Как же прекрасны эти стихи и как они созвучны сегодняшнему настроению! Почему так хочется петь, кричать, кружиться в танце? Ах, как хороши такие обновляющие чувства! Нет, она согласна хоть в омут – лишь бы все это переживать снова и снова, лишь бы не было той бездушной рутины, в которой она находилась все последнее время.
В то, что счастье где-то есть, она верила всегда. Пусть даже оно очень далеко, за горами, за лесами и за синими морями. Другое дело, что оно может ее и не коснуться, и не коснуться даже, может быть, никогда. И ничего с этим не поделаешь – таковы уж законы мироздания. Но вот удача: оно само ее нашло и озарило своим золотистым светом! И вот она вся в нем сегодня купается. В довершение Лера опрокинула на себя любимый небесный ковш лепестков белых роз. И миллионы их, благоухающих, словно крупные белые снежинки, окутали весь пруд, всю башню, запутались в проводах и ветвях деревьев, в ее пушистых волосах и ресницах. Вон и идущая навстречу девушка, сладко улыбаясь, радовалась им, тоже мечтая о счастье.
Конечно, за все это счастье для равновесия ей придется скоро заплатить каким-то, может быть, мрачным, даже очень тяжелым переживанием. Но сейчас она не хотела об этом думать, она радовалась своему чувству как никогда. Ведь она давно уже привыкла собирать свое счастье по кусочкам, по каким-то бликам счастливых мгновений. Потому что счастья целиком, наверное, и не бывает. Но соединенные вместе, эти ослепительные моменты дают потом чудесную картину воспоминаний, возможность войти в бескрайнее море блаженства и радости, которого так не хватает в повседневной жизни. Это как в детстве, когда смотришь в игрушечный калейдоскоп, где, как по волшебству, складываются из кусочков зеркал разноцветные картинки, создающие светлый радостный праздник, похожий на веселую карусель.
Это, наверное, еще не любовь, а просто наваждение, но как же прекрасно такое чувство влюбленности! Человеку оно свойственно и даже очень, получается, необходимо!

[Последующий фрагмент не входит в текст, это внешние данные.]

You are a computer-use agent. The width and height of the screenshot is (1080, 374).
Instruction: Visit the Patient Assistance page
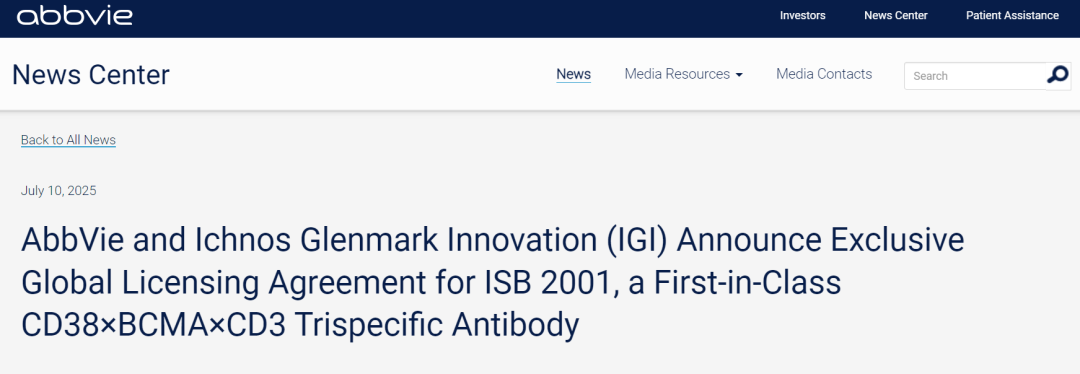[x=1012, y=16]
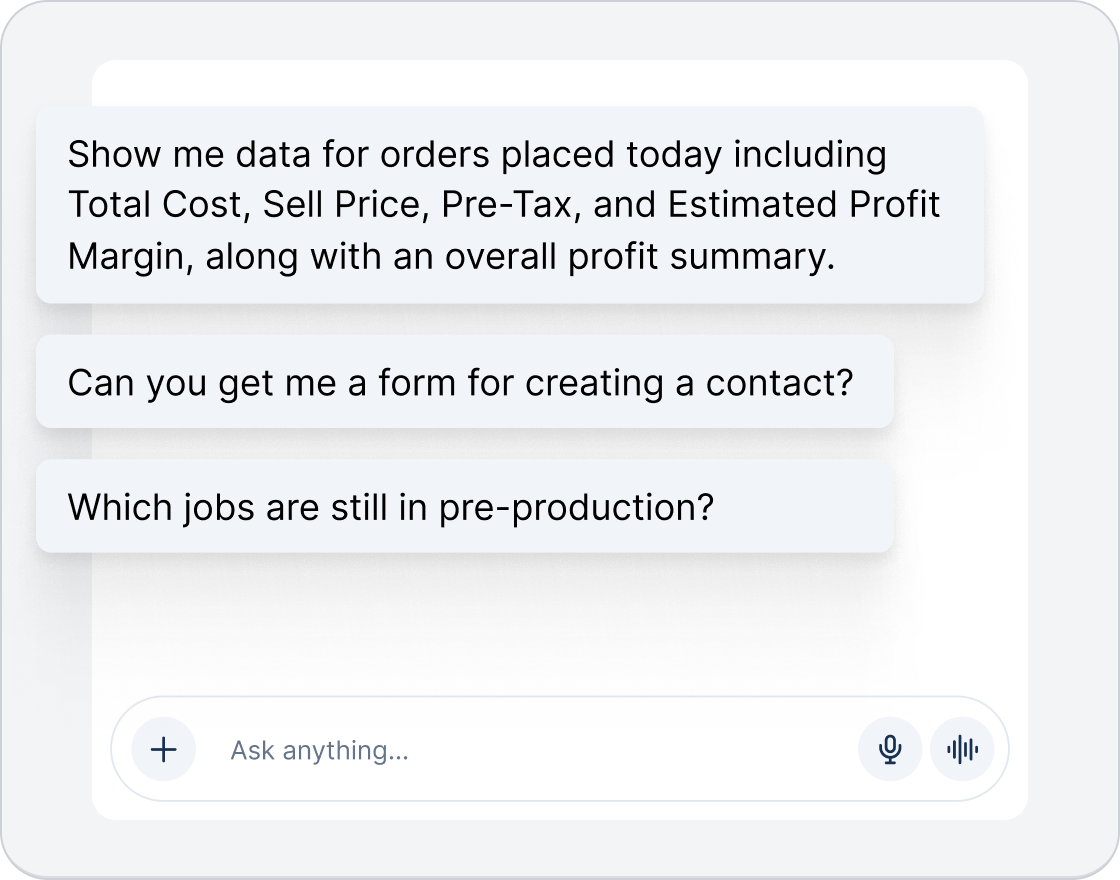Screen dimensions: 1120x880
Task: Enable voice input with microphone button
Action: point(890,749)
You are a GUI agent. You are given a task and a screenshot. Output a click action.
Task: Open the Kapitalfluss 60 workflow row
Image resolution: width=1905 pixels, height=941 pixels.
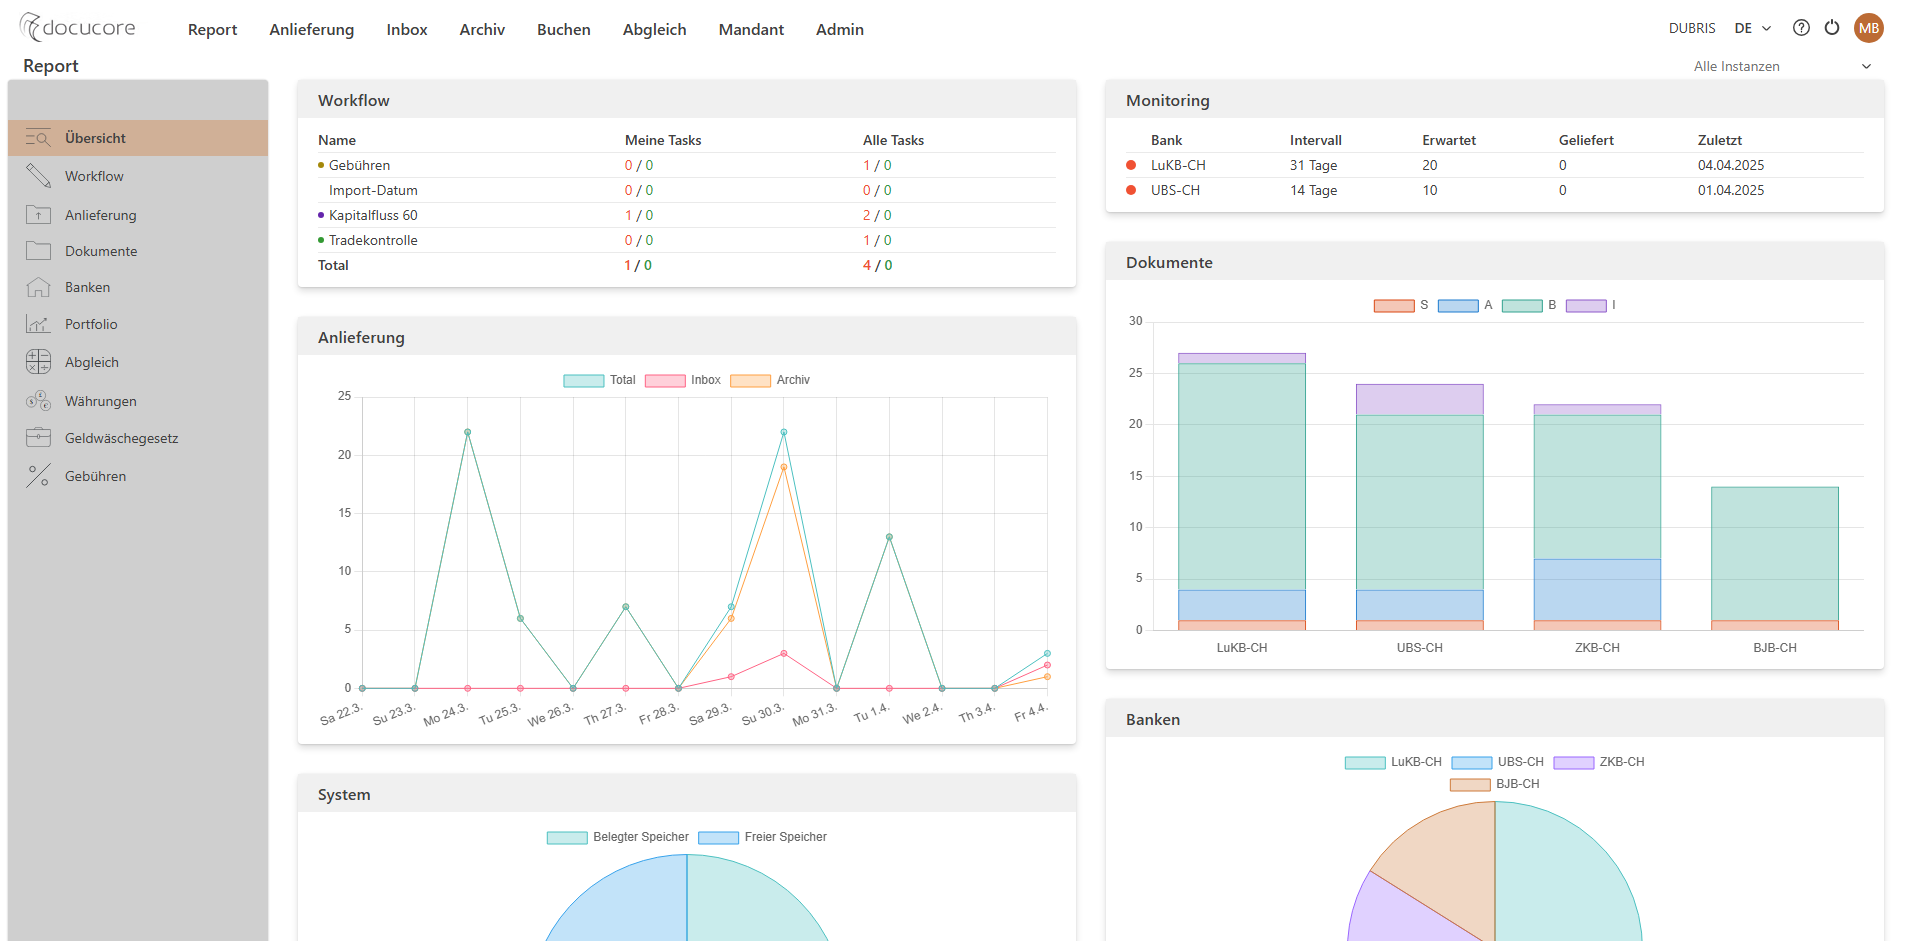(x=373, y=215)
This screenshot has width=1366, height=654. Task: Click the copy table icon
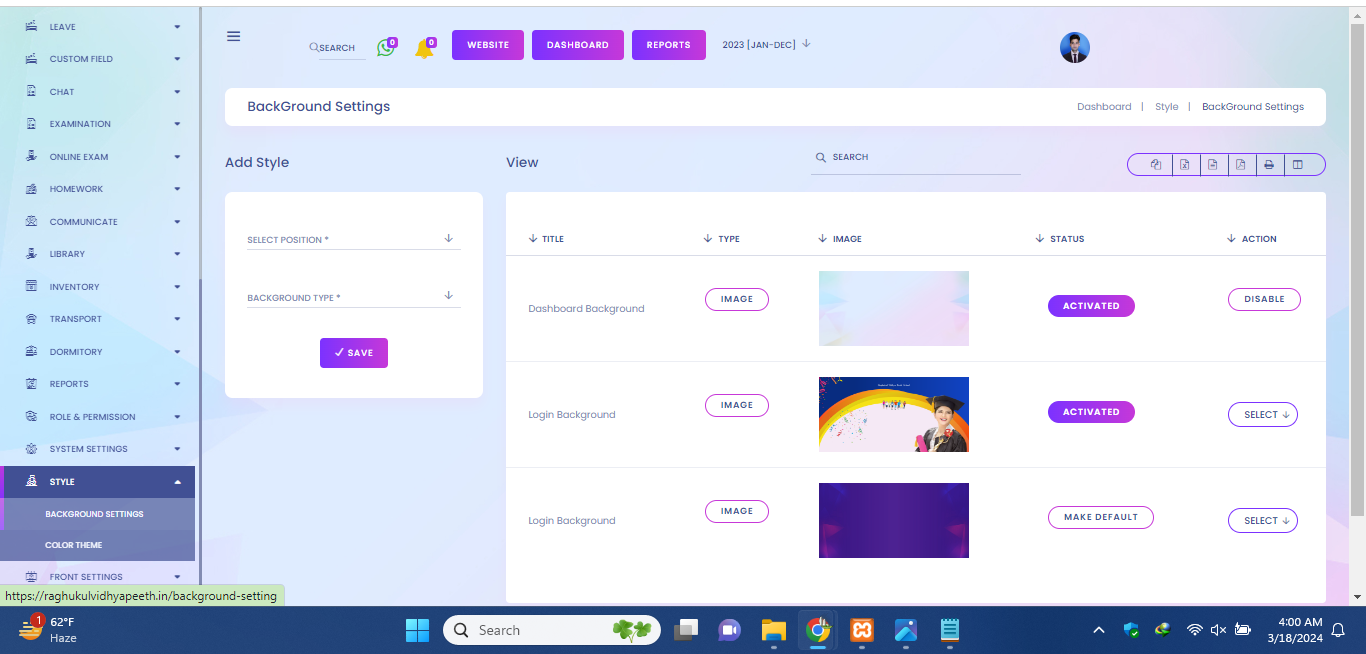(x=1155, y=165)
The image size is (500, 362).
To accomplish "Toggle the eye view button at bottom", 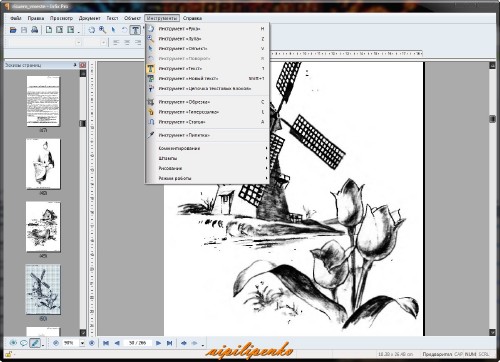I will tap(13, 343).
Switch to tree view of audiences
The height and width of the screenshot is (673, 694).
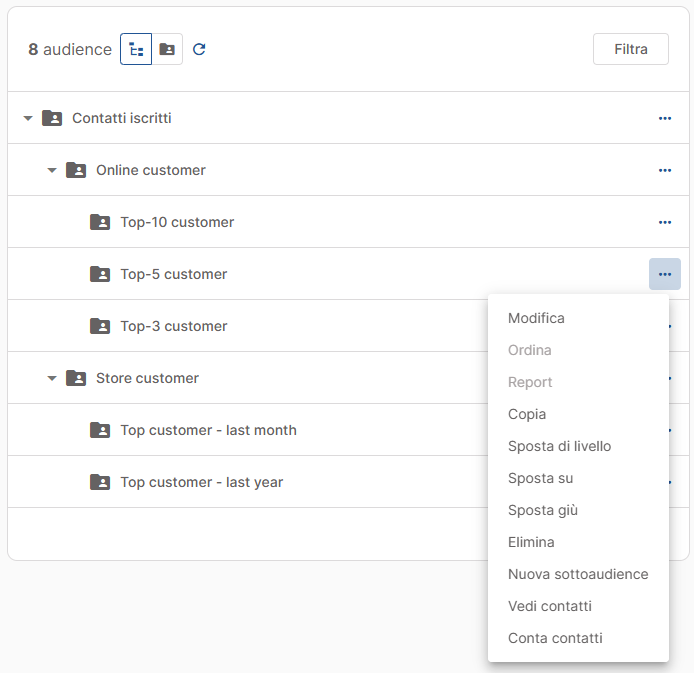pos(136,49)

Ведь мы все рождены для счастья, а не для страданий! Она прощала сегодня и отпускала с благодарностью свое прошлое, как жизненный опыт, и оно не давило больше ей на горло. Она не интересовалась будущим. Зачем, ведь на все воля Божья. Так к чему лишние страхи и тревоги? Она жила здесь и сейчас.
– Боже, я снова родилась и с искренней молитвой сдаю себя всю на Твою милость. Сделай только, чтобы это мгновение длилось как можно дольше! – молила ее душа. Сознание наполнилось блаженством, а тело охватила сладкая болезненная истома. – Эгей, мне хорошо, и я этого не боюсь! – бросила она вызов всему свету.
– Гей-гей, – задорно подхватил вызов дерзкий ветерок, – не зазнавайся, надолго ли это?..
– А сколько есть, все мое, мое, мое!.. – так же дерзко прокричала она ему в ответ.
И веселый хоровод бело-розовых лепестков вторил ей вслед: твое, твое, конечно, твое, чье же еще, только твое… Показавшееся крыльцо Останкинского центра немного отрезвило. Достав удостоверение, Лера весело пробежала мимо охраны.
– А, вот мы где, – преградил ей дорогу главный редактор программы.
– Ой, Николай Андреевич, здравствуйте, – растерялась она.
– Здравствуй, здравствуй, красавица наша, – рассмеялся он. – Чего разрумянилась так? Глаза как ракеты, светятся от счастья.
– А что, разве заметно? – смутилась Лера.
– А то, прямо завидки берут, опять, наверное, какие-нибудь амуры голову кружат, а там тебя твои интервьюируемые дожидаются. Чего ж опаздываешь?
– Бегу, бегу, – заспешила она дальше.
– Обязательно, только запись, а то еще подерутся в эфире! – крикнул ей вдогонку главный.
«Кстати, какие такие гости? – соображала она на ходу. – А, ну как же, – вспомнила Лера, – редакторы журналов, один, кажется, прокоммунистического, а другой, наоборот, сорвиголова, суперрадикального. Но разве сегодня у нас запись?»